- Born: Mohammad Mustafa Khan 26 April 1895 Phaphund, Farrukhabad, British India
- Died: 8 August 1957 Phaphund, Uttar Pradesh, India
- Other names: Ahmaq, Maddah
- Known for: Resistance to the British Government, Linguist, Satirical-Poetry
- Political party: Indian National Congress
- Movement: Indian Independence Movement
- Children: Khalid Ahmad

= Ahmaq Phaphoondvi =

Indian Urdu writer and freedom fighter

Ahmaq Phaphoondvi (1895-1957) was the alias of Mohammad Mustafa Khan, an Indian Urdu poet, linguist, and freedom fighter. He is known for his contributions to literature, especially his satirical ghazals targeting the British Government of India. Phaphoondvi spent many years in the Aligarh jail for his active participation in the struggle for independence, including the Swaraj Movement and his association with the Indian National Congress.

== Early life and career ==
Ahmaq Phaphoondvi was born as Mohammad Mustafa Khan into a knowledgeable and respected Pashtun family from the Yousafzai tribe, Ahmaq's ancestors had migrated to the Farrukhabad district during the Mughal rule. After his grandfather was hanged for his role in the Indian Rebellion of 1857 against the British Raj, his father relocated to Phaphund.

His father established a successful publishing press in 1862, which operated until 1921, when Ahmaq was jailed. Afterward, the press declined and eventually ceased. After the death of his father in 1912, he went to Madrassa-ul-Uloom in Budaun to learn Arabic.
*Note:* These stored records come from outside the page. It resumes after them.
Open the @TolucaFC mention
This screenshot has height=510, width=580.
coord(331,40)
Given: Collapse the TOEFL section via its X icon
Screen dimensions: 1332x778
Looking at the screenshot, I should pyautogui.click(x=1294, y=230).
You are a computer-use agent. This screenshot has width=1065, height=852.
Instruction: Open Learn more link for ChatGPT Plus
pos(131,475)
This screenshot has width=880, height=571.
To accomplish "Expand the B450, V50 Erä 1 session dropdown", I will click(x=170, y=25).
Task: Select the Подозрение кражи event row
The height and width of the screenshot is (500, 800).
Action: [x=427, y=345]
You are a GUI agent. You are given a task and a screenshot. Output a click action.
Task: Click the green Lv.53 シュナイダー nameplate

Following this he went to the Tibbia College in Delhi, where he studied medicine for two and a half years.

== Resistance and work ==

=== Poetry and jail ===
From a young age, he demonstrated exceptional talent and became a remarkable poet. In 1919 he was inspired by the Indian National Congress's work and joined their cause, as a result he was jailed by the government in 1921. However, he continued to write from his cell in the Aligarh Jail. His ghazals have been compiled into several books, to name a few: Sang-o-Khisht, Naksh-i-Hikmat and the well-known Josh-o-Amal. An example of his poetry includes:"Look at the turmoil and the bloodshed among our people, The cleverness of the English mind is used up in all such schemes, this murder and mayhem, wars and battles, cruelties and malice, The country’s garden is barren, with nothing but dust and desolation" (Extract from: 'The cleverness of the English Mind', Original title: 'Angrezi Zehn Ki Tezi')

=== Linguist ===
Ahmaq or Mustafa, was well versed in multiple languages, including: Urdu, Hindi, Arabic, Sanskrit, Pali, Persian and Turkish. He had previously compiled several dictionaries, including Pali-Urdu, Sanskrit-Urdu, Persian-Urdu.
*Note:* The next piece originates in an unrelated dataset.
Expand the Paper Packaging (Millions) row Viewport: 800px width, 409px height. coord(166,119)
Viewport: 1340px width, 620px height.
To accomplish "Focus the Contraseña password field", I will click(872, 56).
In 1950, his former cellmate, Shri Narayan Prasad, suggested that he write an Urdu-Hindi dictionary, recognizing that many historical documents at the time were in Persian and Urdu and needed to be translated into Hindi. It took him three and a half year to compile this dictionary. It was published by the Uttar Pradesh Government and in service of the Chief Minister Sampurnanand. The dictionary is still published and used in India.

== Death ==
Ahmaq died on 8 August 1957, leaving behind a legacy of resistance, literary contributions, and dedication to independence. The poet Khalid Ahmad was his son, born to his second wife, Anwar Jahan Begum, who migrated to Pakistan in 1947.